Now Nicolas Franceschini at the University of the Mediterranean in Marseilles, France, and colleagues have shown the same technique may explain more general flying behaviours.
They fitted a miniature helicopter with a simple software feedback loop to ensure that optical flow remains constant as it flies along. This allowed the tethered micro-copter to take off gracefully, maintain altitude over varying terrain and land, all without any means of directly measuring its speed or height. A video produced by the researchers shows the micro-copter in action (43.7 MB .avi format, requires DivX).
The fact that insects are such effective fliers could all be thanks to a similar feedback mechanism hardwired into their brains, Franceschini says.
Maintaining a constant optical flow should be relatively easy for an insect, says Rob Harris, a specialist in insect vision at the Centre for Computational Neuroscience and Robotics and the University of Sussex, in Brighton, UK, who was not involved with the project.
Maintaining a constant optical flow precludes the need to calculate height and groundspeed manually. "You have to assume they are not doing complicated trigonometry in their little brains," he adds.

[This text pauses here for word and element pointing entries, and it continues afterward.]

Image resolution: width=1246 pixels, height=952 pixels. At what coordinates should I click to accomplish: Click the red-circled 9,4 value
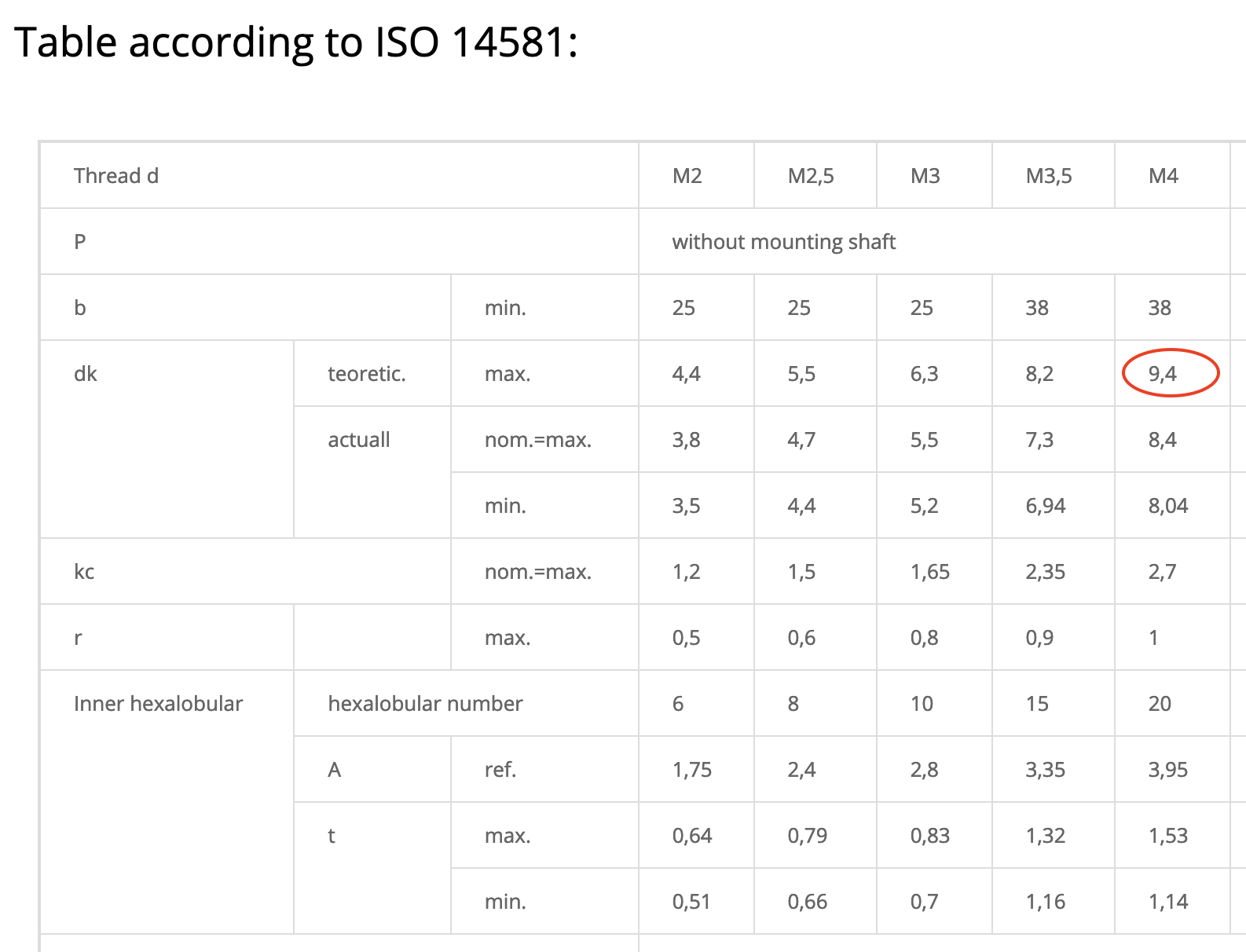pos(1163,374)
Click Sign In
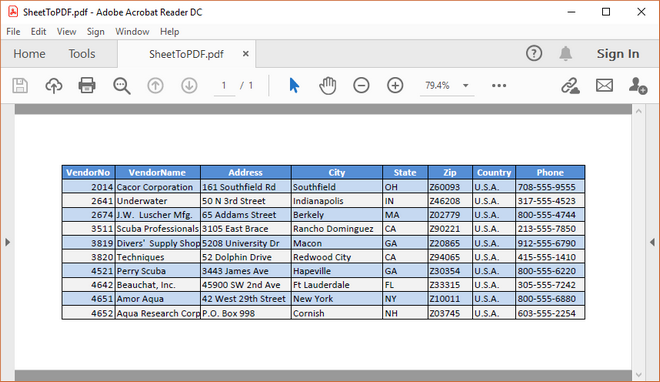The width and height of the screenshot is (660, 382). (x=618, y=54)
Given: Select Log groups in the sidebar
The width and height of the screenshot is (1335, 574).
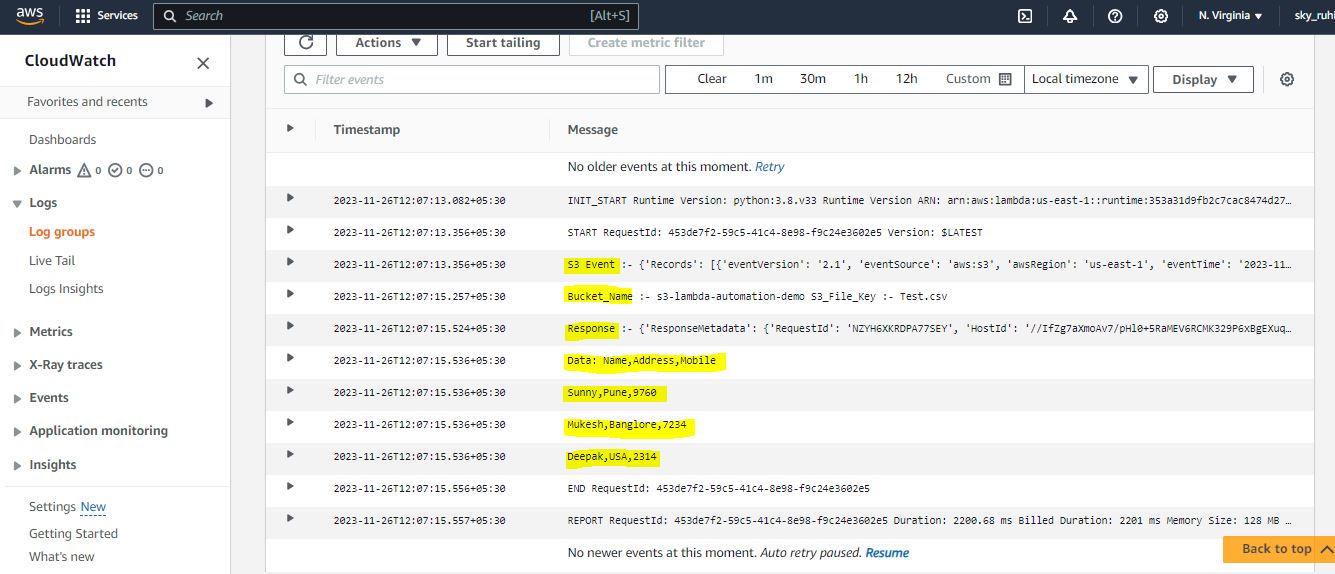Looking at the screenshot, I should [62, 232].
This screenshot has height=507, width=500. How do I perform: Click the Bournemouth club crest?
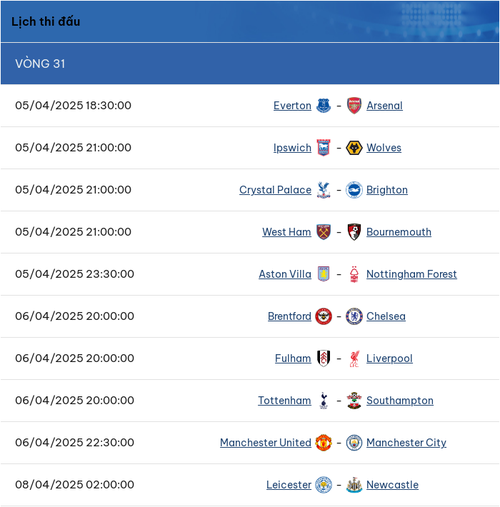[354, 232]
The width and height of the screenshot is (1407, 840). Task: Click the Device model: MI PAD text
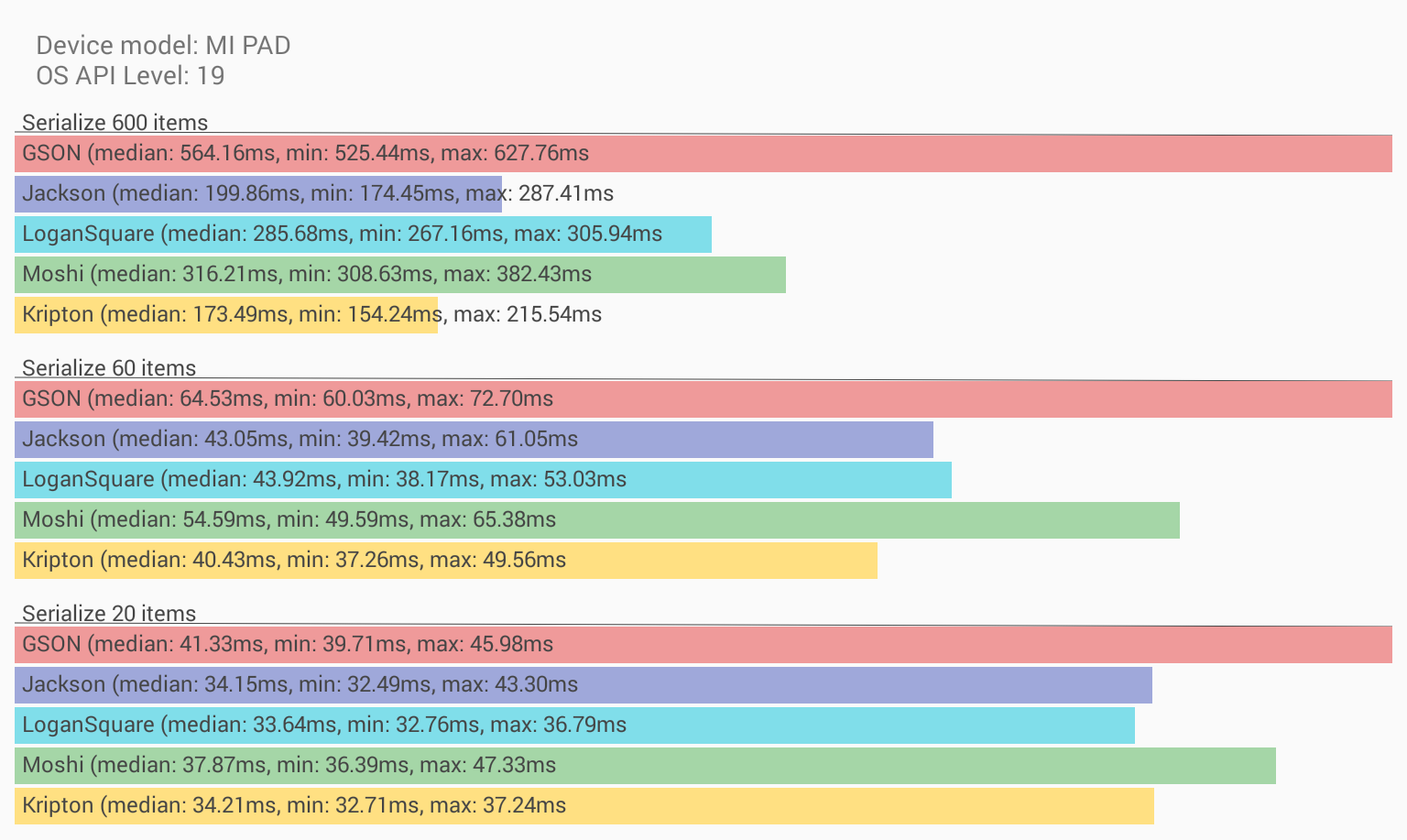pyautogui.click(x=163, y=45)

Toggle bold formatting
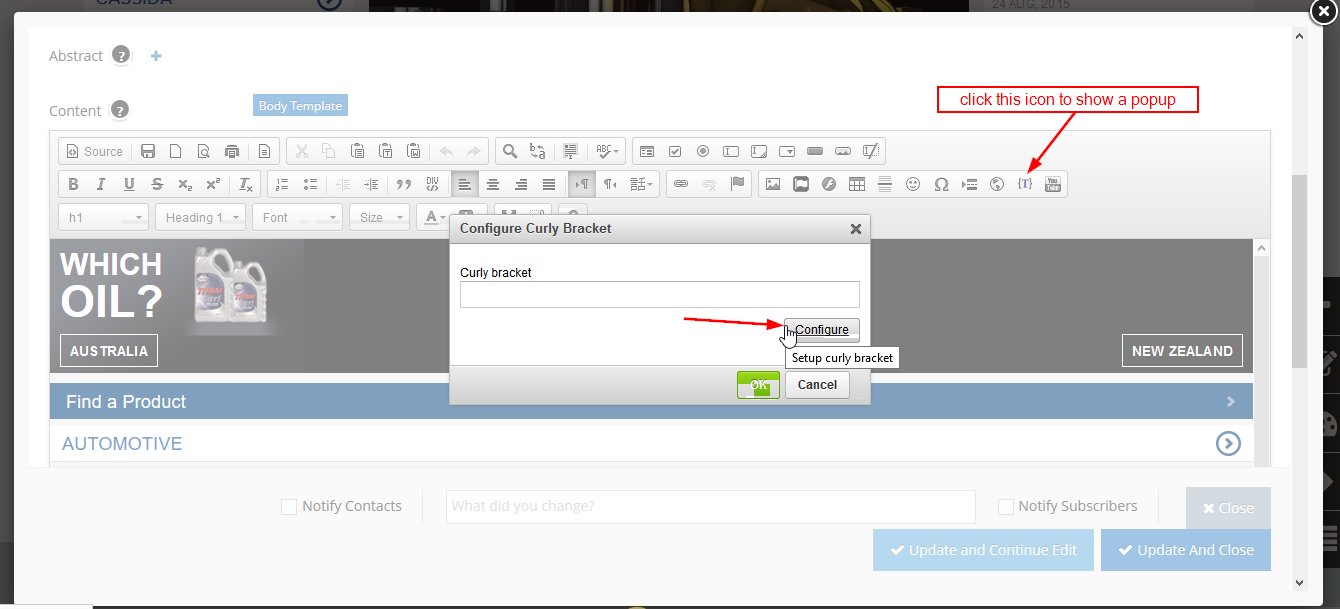[x=73, y=184]
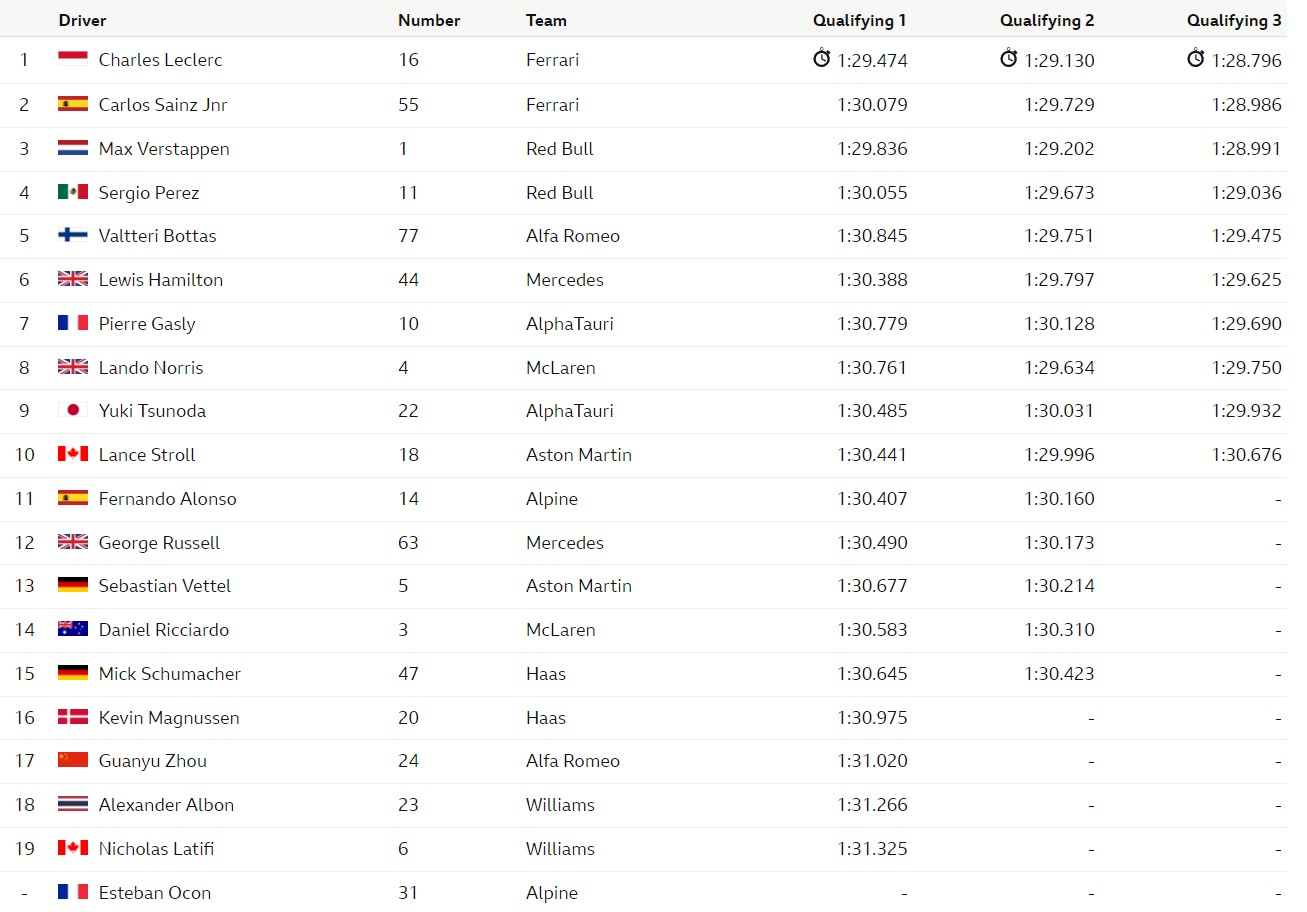Click the stopwatch icon beside 1:28.796

(1196, 59)
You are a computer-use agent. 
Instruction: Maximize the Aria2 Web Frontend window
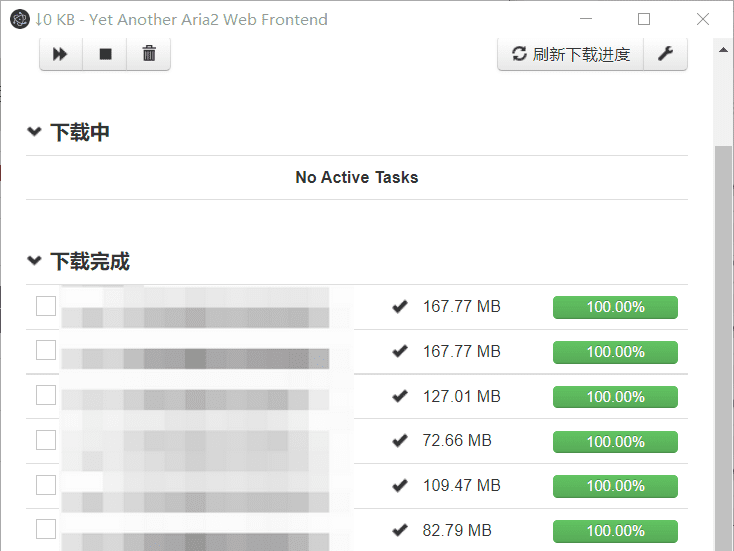(x=644, y=19)
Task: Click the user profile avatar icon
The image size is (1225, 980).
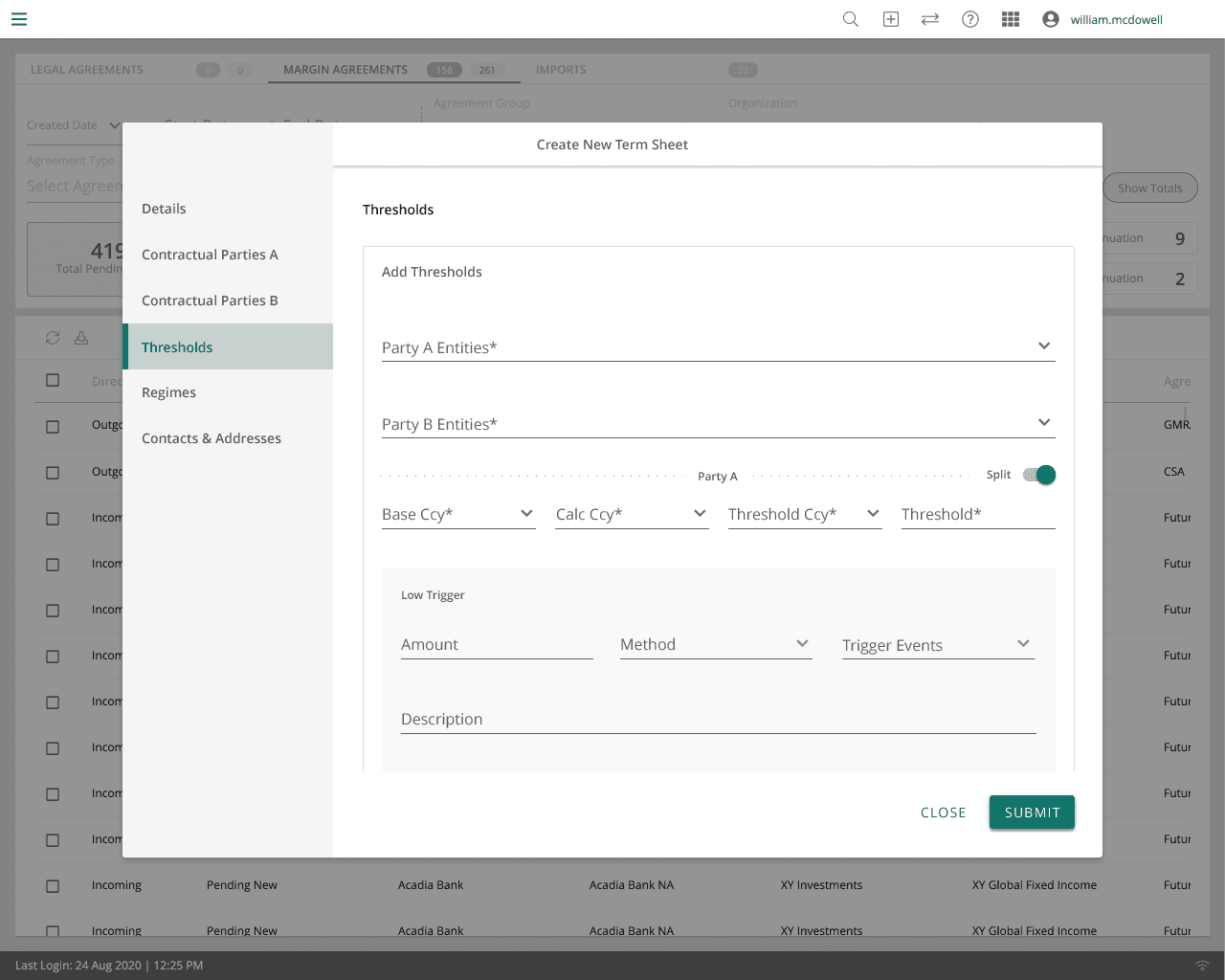Action: point(1051,19)
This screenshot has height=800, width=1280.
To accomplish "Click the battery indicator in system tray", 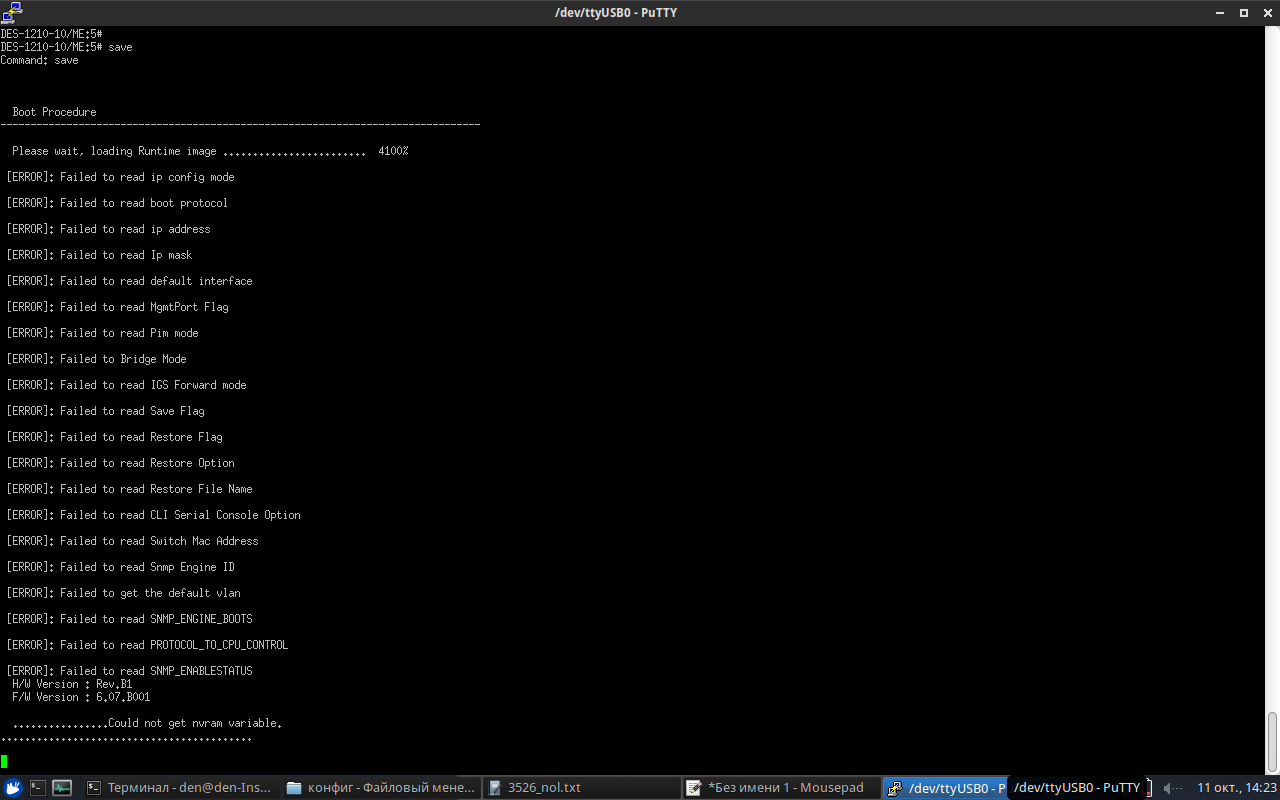I will coord(1149,788).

"It explains about 70 years of experiments," Franceschini says. For example, it explains why bees sometimes drown when flying over still water. Without any features on the surface of water, a bee detects no optical flow and instinctively descends, eventually landing in the water.
Franceschini is currently talking to helicopter manufacturers about developing optical flow regulators for their aircraft. Such feedback mechanisms would be lightweight and trivial to develop and could help prevent crashes, he claims.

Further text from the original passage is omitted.